What to work on: List every line of the rows below that contains the word "This", copying each such line in full.
****************************************
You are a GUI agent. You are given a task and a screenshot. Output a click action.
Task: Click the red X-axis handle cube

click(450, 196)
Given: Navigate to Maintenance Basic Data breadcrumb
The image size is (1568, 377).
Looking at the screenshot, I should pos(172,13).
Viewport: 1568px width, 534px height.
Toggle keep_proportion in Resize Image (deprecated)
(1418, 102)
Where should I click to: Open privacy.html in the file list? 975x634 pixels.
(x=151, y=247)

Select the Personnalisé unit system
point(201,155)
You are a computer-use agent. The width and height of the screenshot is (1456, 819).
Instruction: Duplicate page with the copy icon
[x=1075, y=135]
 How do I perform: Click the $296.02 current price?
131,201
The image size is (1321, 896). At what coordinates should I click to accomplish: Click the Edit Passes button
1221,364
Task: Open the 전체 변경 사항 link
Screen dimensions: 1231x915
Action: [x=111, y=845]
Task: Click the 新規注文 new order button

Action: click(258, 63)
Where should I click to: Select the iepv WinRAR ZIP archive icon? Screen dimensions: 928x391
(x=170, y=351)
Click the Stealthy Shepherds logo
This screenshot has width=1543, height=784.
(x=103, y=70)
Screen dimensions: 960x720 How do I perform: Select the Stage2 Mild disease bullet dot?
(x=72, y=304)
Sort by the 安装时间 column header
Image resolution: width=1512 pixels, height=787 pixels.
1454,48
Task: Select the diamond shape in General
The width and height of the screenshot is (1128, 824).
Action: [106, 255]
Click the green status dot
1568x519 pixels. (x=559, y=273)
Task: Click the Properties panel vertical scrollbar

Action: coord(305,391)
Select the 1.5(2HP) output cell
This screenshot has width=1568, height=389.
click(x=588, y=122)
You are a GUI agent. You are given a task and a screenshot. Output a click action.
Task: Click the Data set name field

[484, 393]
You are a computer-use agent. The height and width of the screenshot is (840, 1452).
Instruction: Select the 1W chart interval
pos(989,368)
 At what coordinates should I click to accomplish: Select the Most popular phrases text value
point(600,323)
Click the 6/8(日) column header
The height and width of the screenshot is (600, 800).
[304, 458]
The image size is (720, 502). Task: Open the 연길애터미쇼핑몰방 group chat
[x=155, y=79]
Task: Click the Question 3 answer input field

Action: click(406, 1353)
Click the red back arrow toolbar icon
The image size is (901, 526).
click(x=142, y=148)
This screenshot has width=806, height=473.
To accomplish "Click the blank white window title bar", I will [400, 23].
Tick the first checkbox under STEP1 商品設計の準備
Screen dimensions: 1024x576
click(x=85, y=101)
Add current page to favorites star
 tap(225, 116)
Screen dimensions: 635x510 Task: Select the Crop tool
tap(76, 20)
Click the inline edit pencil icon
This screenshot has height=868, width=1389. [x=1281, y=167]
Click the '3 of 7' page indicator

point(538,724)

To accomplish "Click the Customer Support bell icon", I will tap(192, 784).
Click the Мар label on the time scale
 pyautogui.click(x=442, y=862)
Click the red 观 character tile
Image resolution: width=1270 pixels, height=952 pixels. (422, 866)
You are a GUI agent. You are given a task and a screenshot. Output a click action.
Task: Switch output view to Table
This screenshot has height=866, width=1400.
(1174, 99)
****************************************
Task answer:
This screenshot has width=1543, height=784.
This screenshot has width=1568, height=389.
This screenshot has width=806, height=473.
This screenshot has height=868, width=1389. [x=1281, y=167]
This screenshot has height=866, width=1400.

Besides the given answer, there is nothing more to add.